Exercise -> Please show every line from the entries that carries the word "agent".
[Opening Data under study section]
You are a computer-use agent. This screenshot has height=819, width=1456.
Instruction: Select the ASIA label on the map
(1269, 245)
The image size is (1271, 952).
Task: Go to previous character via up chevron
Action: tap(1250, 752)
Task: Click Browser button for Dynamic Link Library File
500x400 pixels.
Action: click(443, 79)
[Closing Data under study section]
[Opening Data under study section]
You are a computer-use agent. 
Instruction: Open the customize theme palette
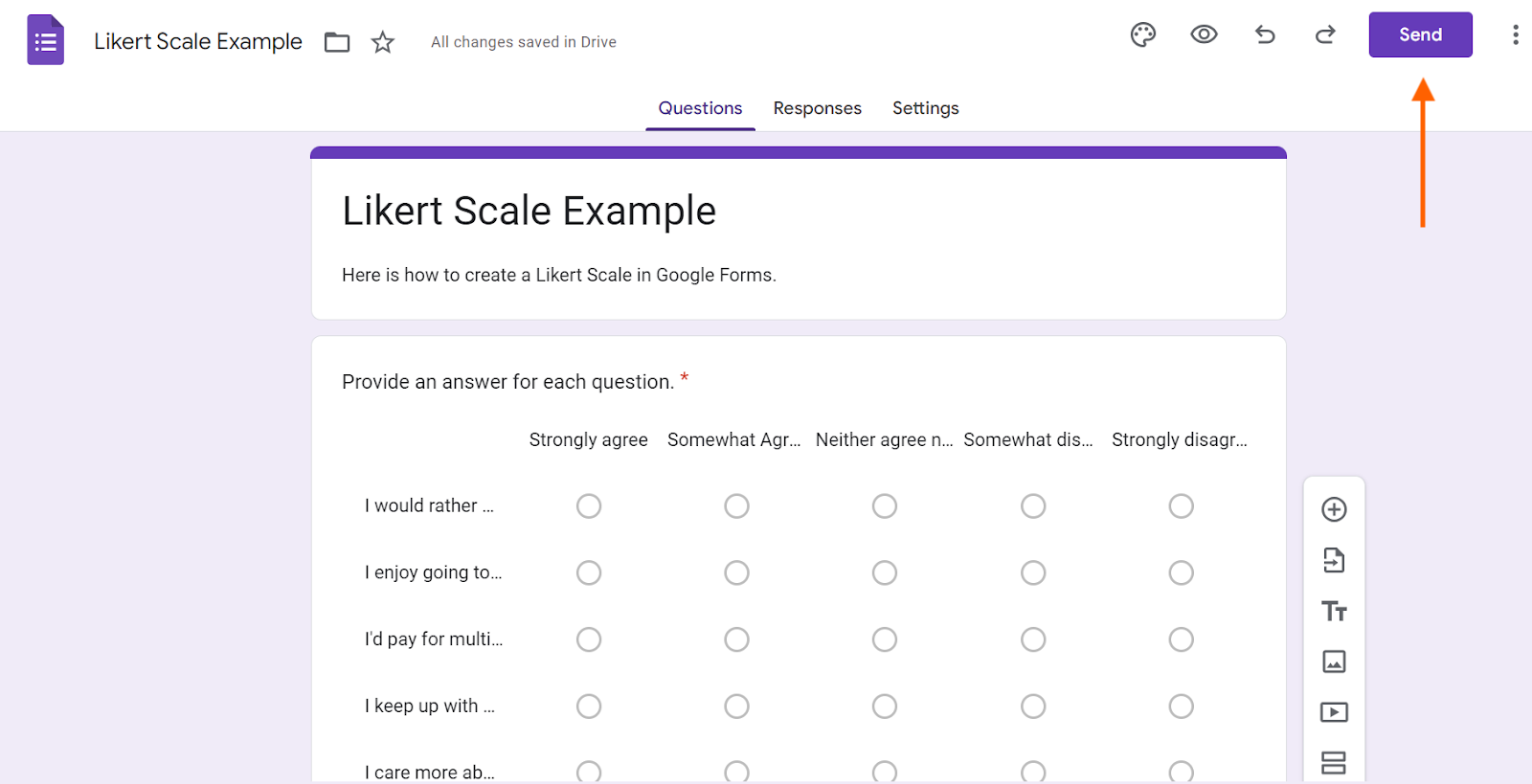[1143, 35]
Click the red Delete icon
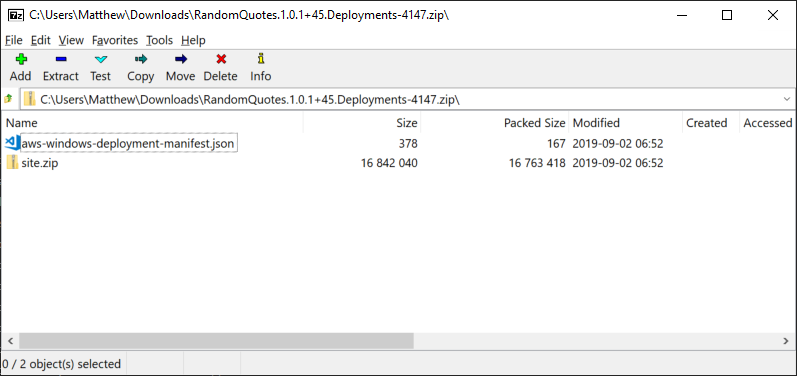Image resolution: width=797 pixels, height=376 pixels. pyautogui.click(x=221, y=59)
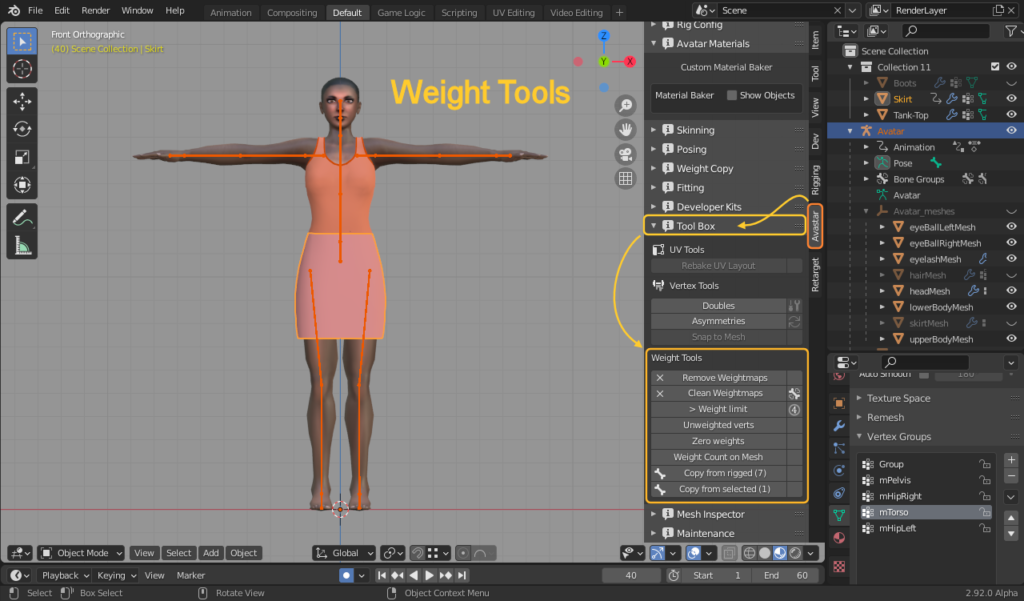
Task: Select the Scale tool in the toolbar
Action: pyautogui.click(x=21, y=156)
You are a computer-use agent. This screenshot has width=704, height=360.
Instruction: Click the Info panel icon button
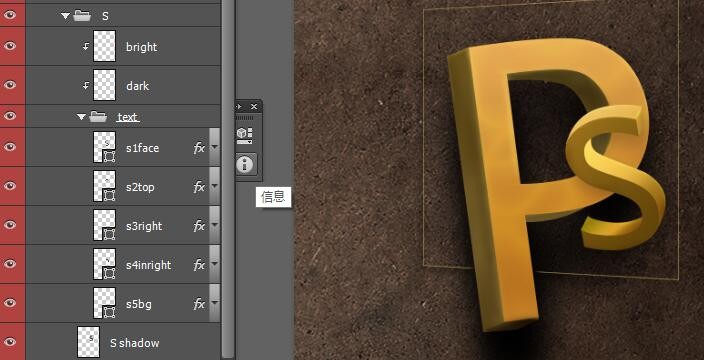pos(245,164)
[Closing Data under study section]
Written answer ->
You are a computer-use agent. This screenshot has height=819, width=1456.
You are a computer-use agent. 
You are a computer-use agent. This screenshot has width=704, height=360.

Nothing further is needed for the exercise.